Había
algo en la suavidad de esa lengua. Probarla fue tentación
y en cuestión de segundos viaje a mi infancia. Con cada
bocado me acerque más y más a esos sabores del hogar,
cuando el hogar era el ámbito de las primeras experiencias
y el amor transmitido en la mesa. La salsa tenía la
consistencia perfecta, los aromas del ají y el dulzor de
la cocina caraqueña. Mientras la carne se disolvía en mi
boca recordé los almuerzos de mi madre y el plato cargado
de arroz blanco, tajadas de plátano, y claro, una lengua
de res en salsa que en la olla lucia apetecible pero que
en el mercado era sencillamente espantosa. Esa es una de
las glorias de la cocina: embellece los ingredientes para
liberar su poder seductor. La otra gloria es abrir la
compuerta de los sentidos.
Suceso afortunado, estaba en
Caracas como invitado a un ejercicio ideológico en el que
Sumito Estévez inculcaba a sus alumnos el concepto del
imperialismo en la cocina. Rodeado de mondongos, hallacas
y courbillon de mero, el chef venezolano les demostraba
que la única manera de lograr un discurso gastronómico era
reconciliándose con los ingredientes vernáculos y
rescatando las recetas tradicionales para moldear una
identidad culinaria. A partir de allí había que conquistar
el mundo con una sazón venezolana que podía mutar y
evolucionar en miles de formas, pero que siempre debía
remitir a ese sabor de hogar, donde quiera que ese hogar
existiera. Así como Francia, Japón y Perú habían invadido
las grandes ciudades, Sumito esperaba que cada cocinero
emprendiera la misma campaña al salir de su escuela.

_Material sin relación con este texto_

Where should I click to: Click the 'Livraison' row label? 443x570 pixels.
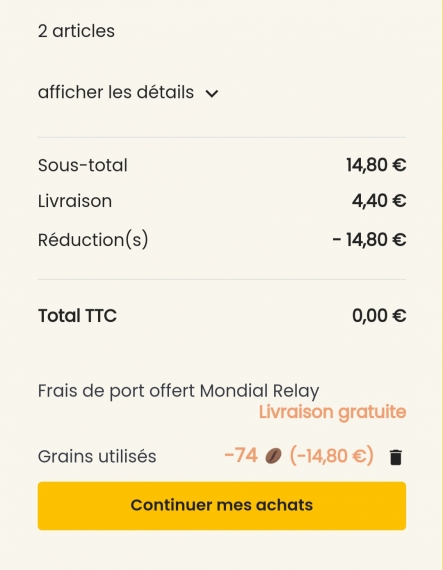[x=75, y=201]
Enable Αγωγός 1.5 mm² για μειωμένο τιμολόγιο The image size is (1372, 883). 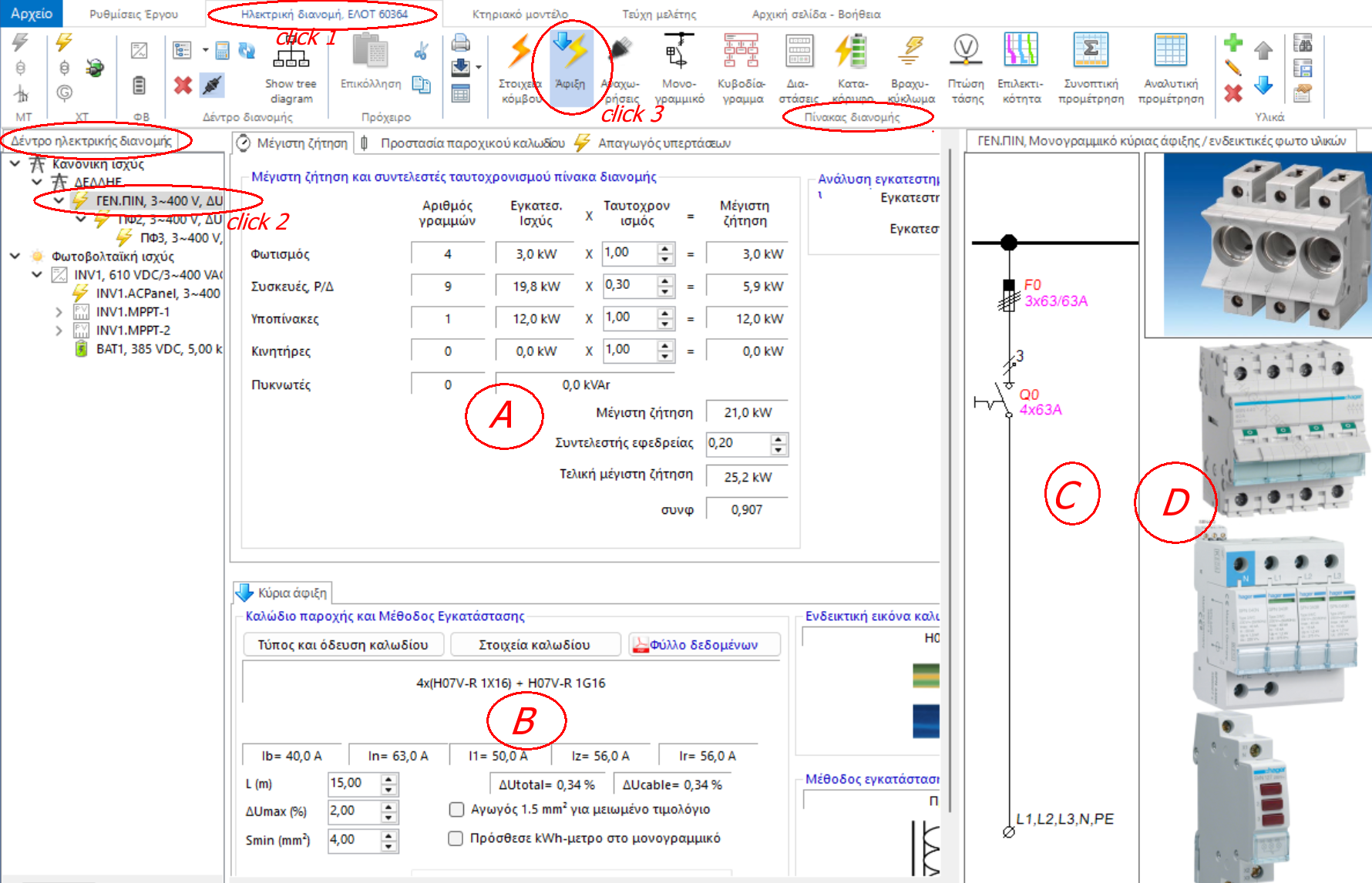(456, 809)
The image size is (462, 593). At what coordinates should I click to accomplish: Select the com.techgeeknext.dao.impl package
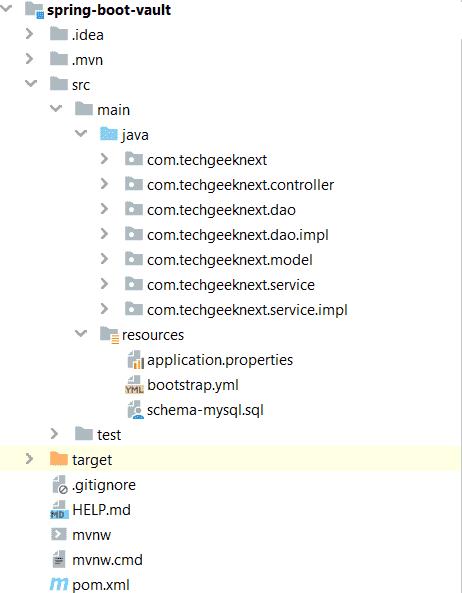(237, 235)
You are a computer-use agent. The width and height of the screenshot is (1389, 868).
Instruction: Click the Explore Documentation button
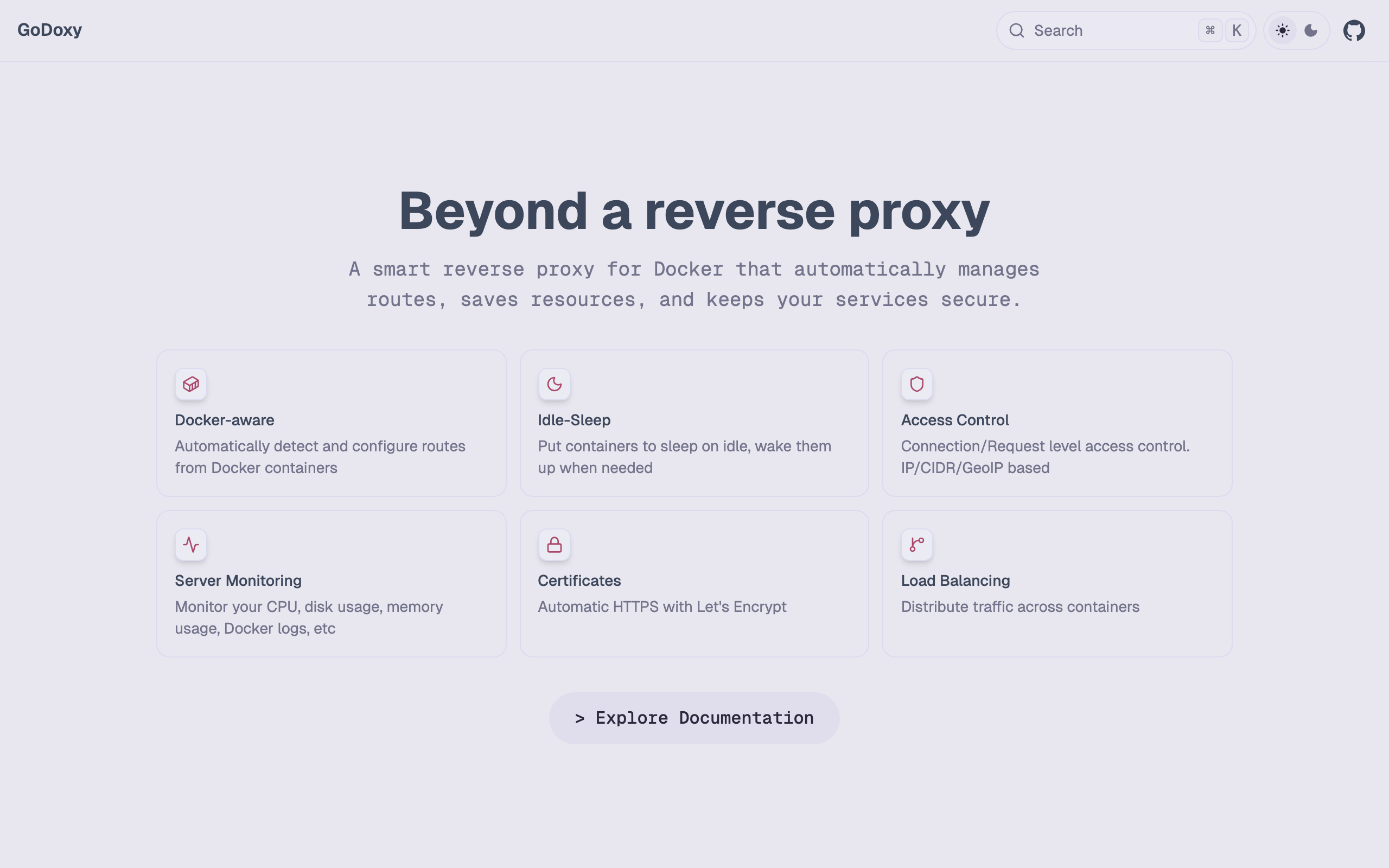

Creo haber comido de todo un
poco en esta vida, al menos una vez. Así como la música y
la literatura, la cocina es un delicioso pasaporte a la
diversidad en tiempos globales. Hoy en día estamos
expuestos a sabores y gastronomías que nuestros abuelos
jamás imaginaron, pero a la vez, existe en la cocina de
nuestros antepasados el tesoro más grande de cualquier
sociedad. En asuntos de identidad está claro que conocer
los orígenes permite degustar mejor el presente. Sobre
todo cuando ese presente tiene los guiños del papelón, el
clavo de olor y las alcaparras.
Pocas cosas me causan tanta
alergia como el nacionalismo. Pero esa lengua en salsa me
convenció que una cosa es el sabor amargo del chauvinismo
y otra es el vínculo amoroso que tejen los alimentos y los
afectos. Además, si el imperialismo debe batirse en lides
tan deliciosas como la competencia por el paladar, estoy
de acuerdo en que iniciemos una verdadera guerra mundial.